Die Argumentation ist dabei stets dieselbe: Ganze vier Prozent der Internet-Nutzer hören nach der Online-Studie von ARD und ZDF im Web auch Radio. Zudem würde die PC-Gebühr vor allem die Unternehmen und Selbständigen treffen, die bislang an ihren Arbeitsplätzen keine Rundfunkgeräte hätten – wohl aber auf Internet-fähige Computer angewiesen sind.

Der gesunde Menschenverstand gebiete es daher, das Moratorium bis 2009 zu verlängern, argumentieren viele. Jetzt voreilig eine PC-Gebühr in Kraft treten zu lassen, sei „zu früh“, sagt auch Carstensen – und stelle zudem „die Akzeptanz des Finanzierungssystems“ für ARD und ZDF „insgesamt in Frage“.

Denn in einem sind sich alle Parteien einig: Die bisherige sogenannte „gerätebezogene Abgabe“, die die GEZ bei denen eintreibt, die – wie es in schönem Amtsdeutsch heißt – „ein Rundfunkgerät zum Empfang bereithalten“ – hat ausgedient. Sie ist durch die Digitalisierung und neue Technik, die mehr ist als bloß ein Radio oder Fernseher, überholt.

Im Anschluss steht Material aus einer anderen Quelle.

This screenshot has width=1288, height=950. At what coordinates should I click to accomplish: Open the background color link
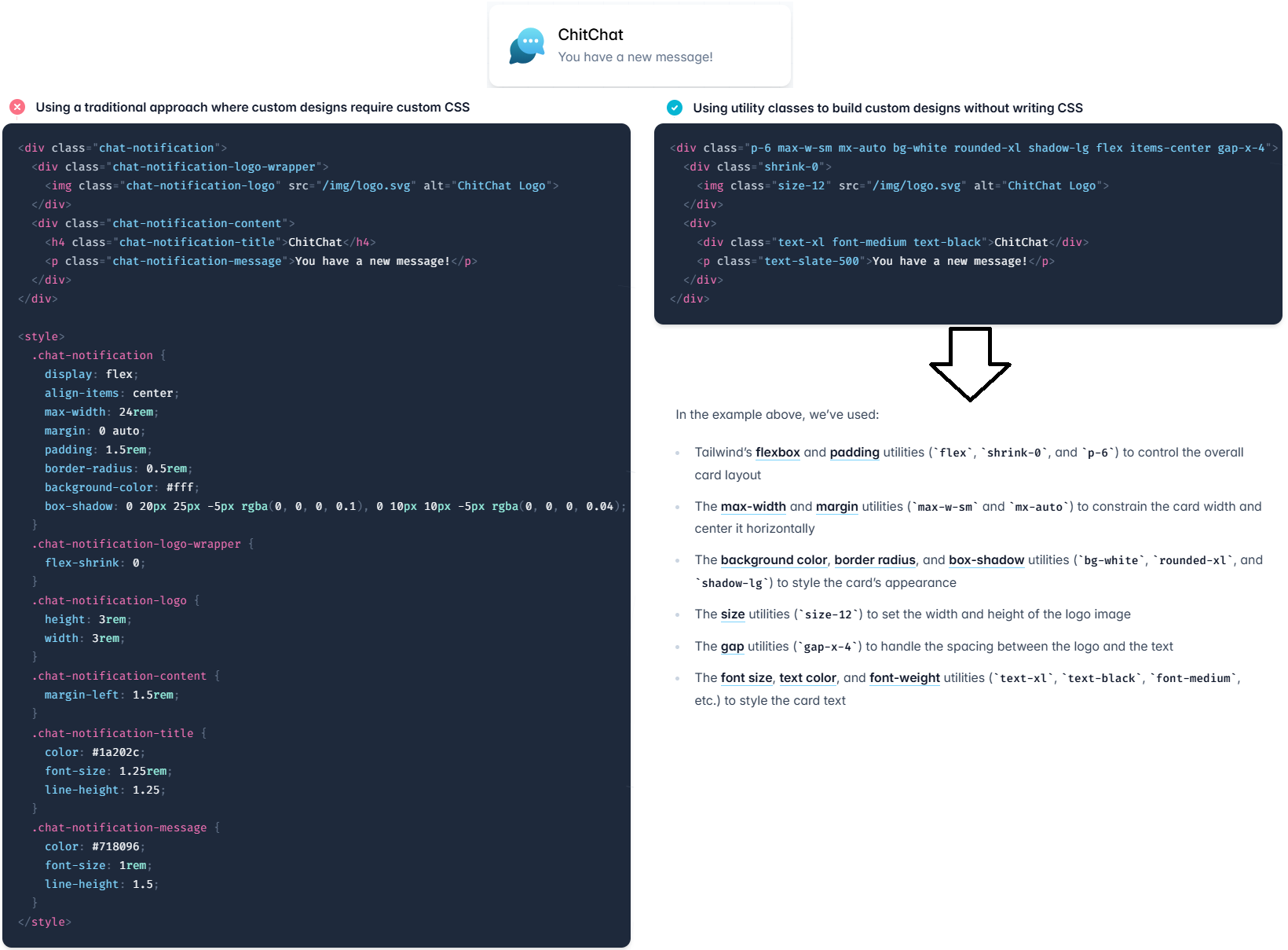pyautogui.click(x=774, y=560)
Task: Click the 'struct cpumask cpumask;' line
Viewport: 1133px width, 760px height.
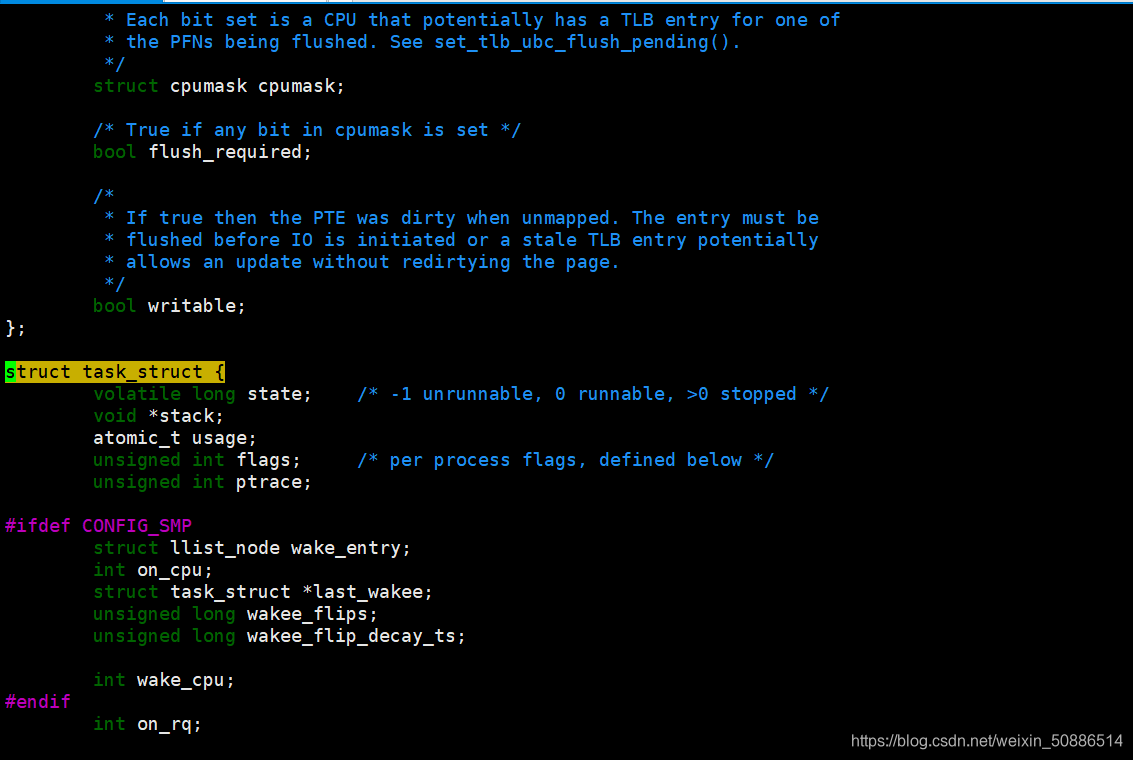Action: [219, 86]
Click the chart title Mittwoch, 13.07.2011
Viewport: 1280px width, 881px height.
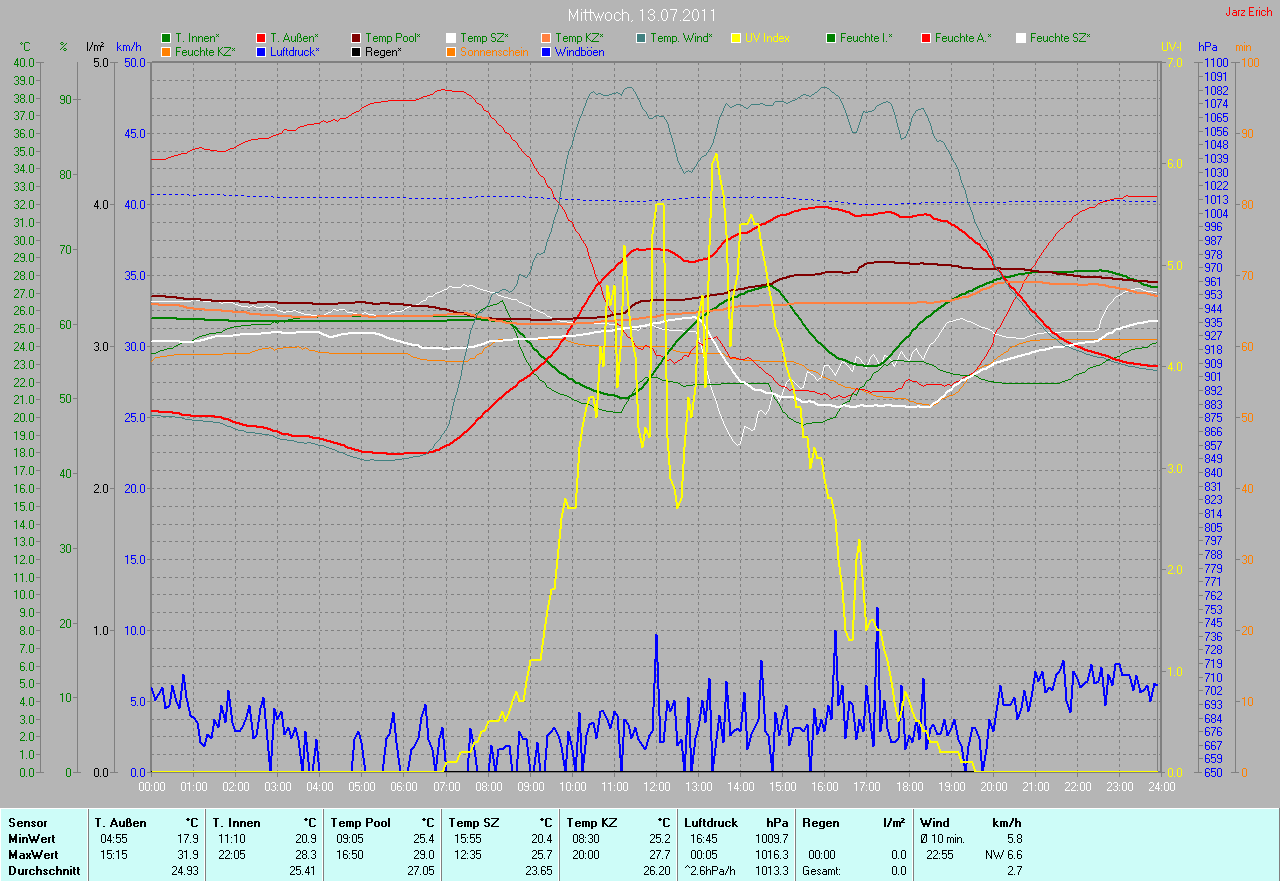coord(639,16)
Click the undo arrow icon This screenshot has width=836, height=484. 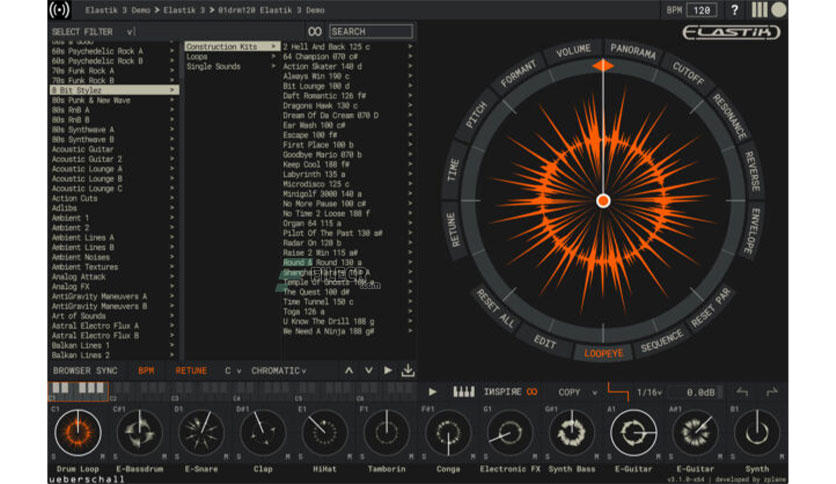pyautogui.click(x=742, y=392)
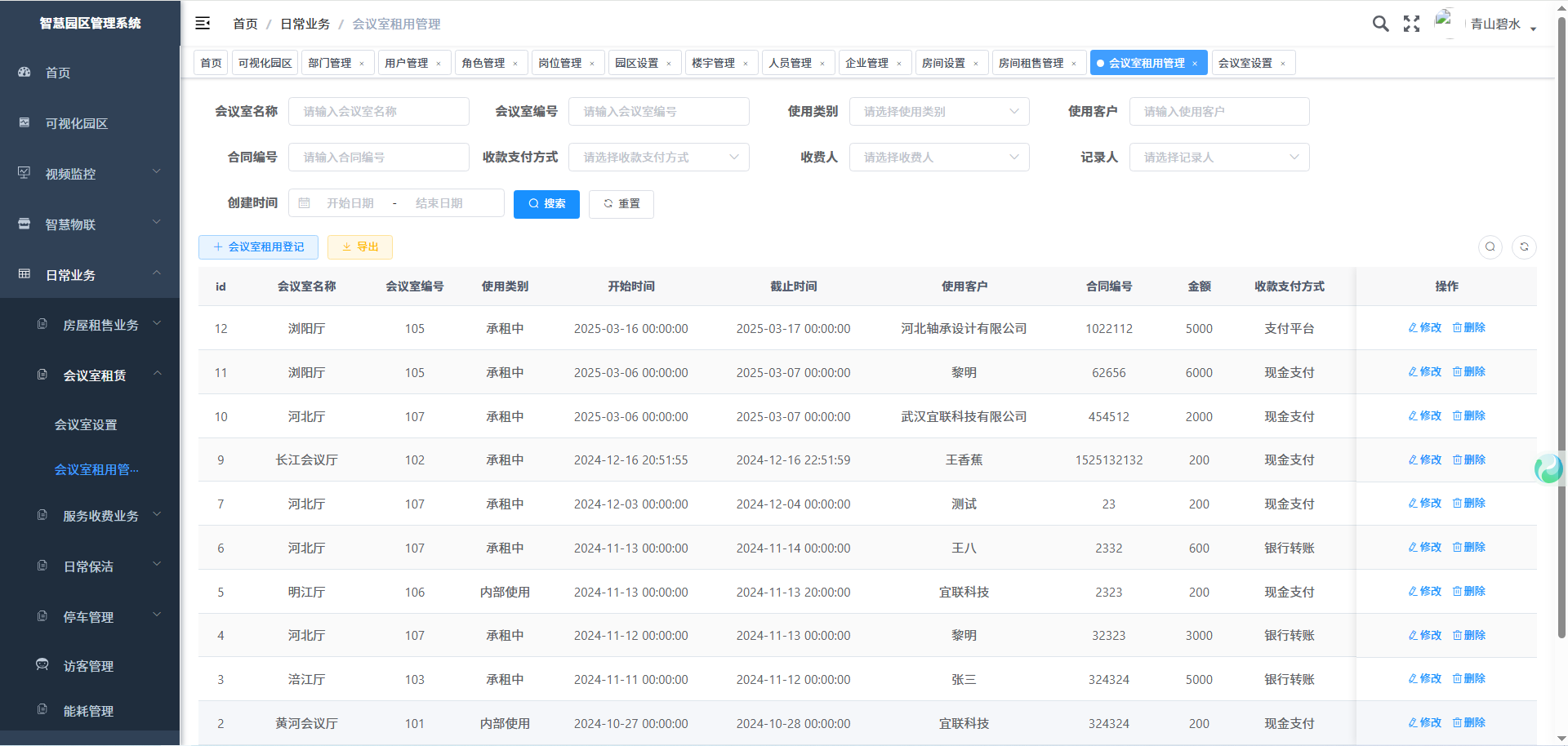Click the 会议室租用登记 button
1568x746 pixels.
tap(258, 247)
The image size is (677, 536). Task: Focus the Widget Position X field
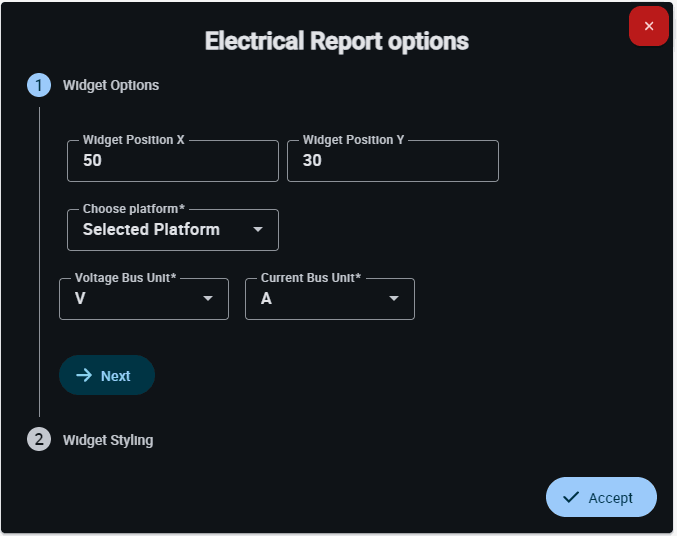(x=172, y=161)
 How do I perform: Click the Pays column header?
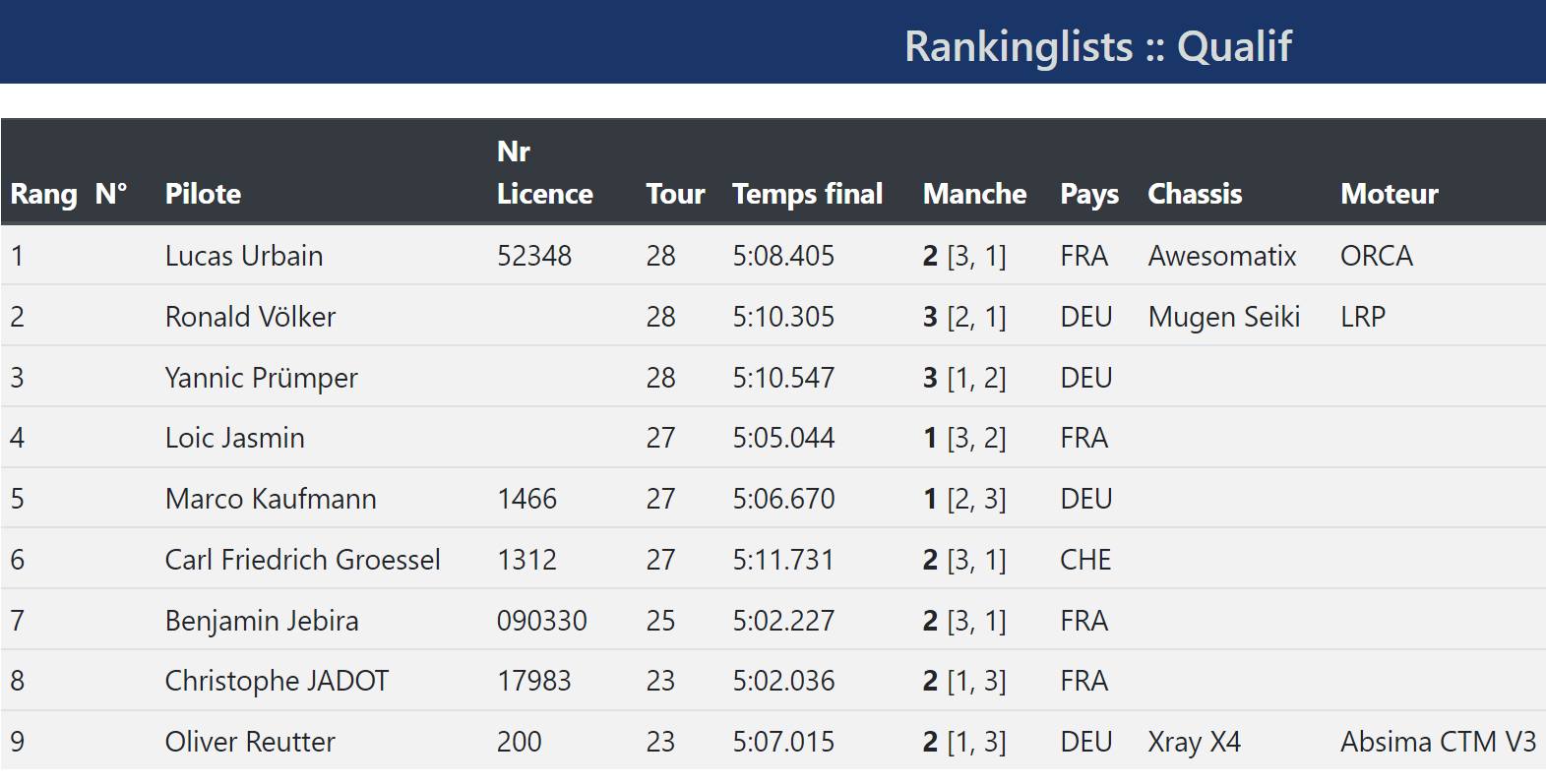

Doch die Vorstellungen darüber, was an ihre Stelle treten soll, liegen noch sehr weit auseinander. Bislang haben sich nur die kleinen Oppositionsparteien konkret geäußert. Die Grünen wollen eine Medienabgabe pro Haushalt nach dem Vorbild Frankreichs, für Unternehmen und Freiberufler soll es eine je nach Zahl der Arbeitsplätze gestaffelte Abgabe geben. Da so die Betriebe stärker als bisher zu Kasse gebeten würden, könnte die Summe pro Haushalt sogar „deutlich unter den jetzigen Gebühren“ von rund 17 Euro liegen, sagt die medienpolitische Grünen-Sprecherin Grietje Bettin. Bei der FDP setzt man dagegen auf eine Art Kopfpauschale. Die hätte jeder „erwachsene Bürger mit eigenem Einkommen“ zu entrichten, im Gespräch sind zehn Euro pro Nase und Monat – für den besserverdienenden Singlehaushalt deutlich billiger, für die Kleinfamilie teurer als bisher. CDU und SPD halten sich mit eigenen Vorschlägen bislang höflich zurück. Sie wollen auf ein Urteil des Bundesverfassungsgerichts warten, das sich gerade damit beschäftigt, wie die Rundfunkgebühr zustande kommt. Bei diesem von ARD und ZDF angestrengten Prozess geht es allerdings nicht um 2009 und die digitale Zukunft. Sondern um das bald schon nicht mehr gültige Gesetz von 2004.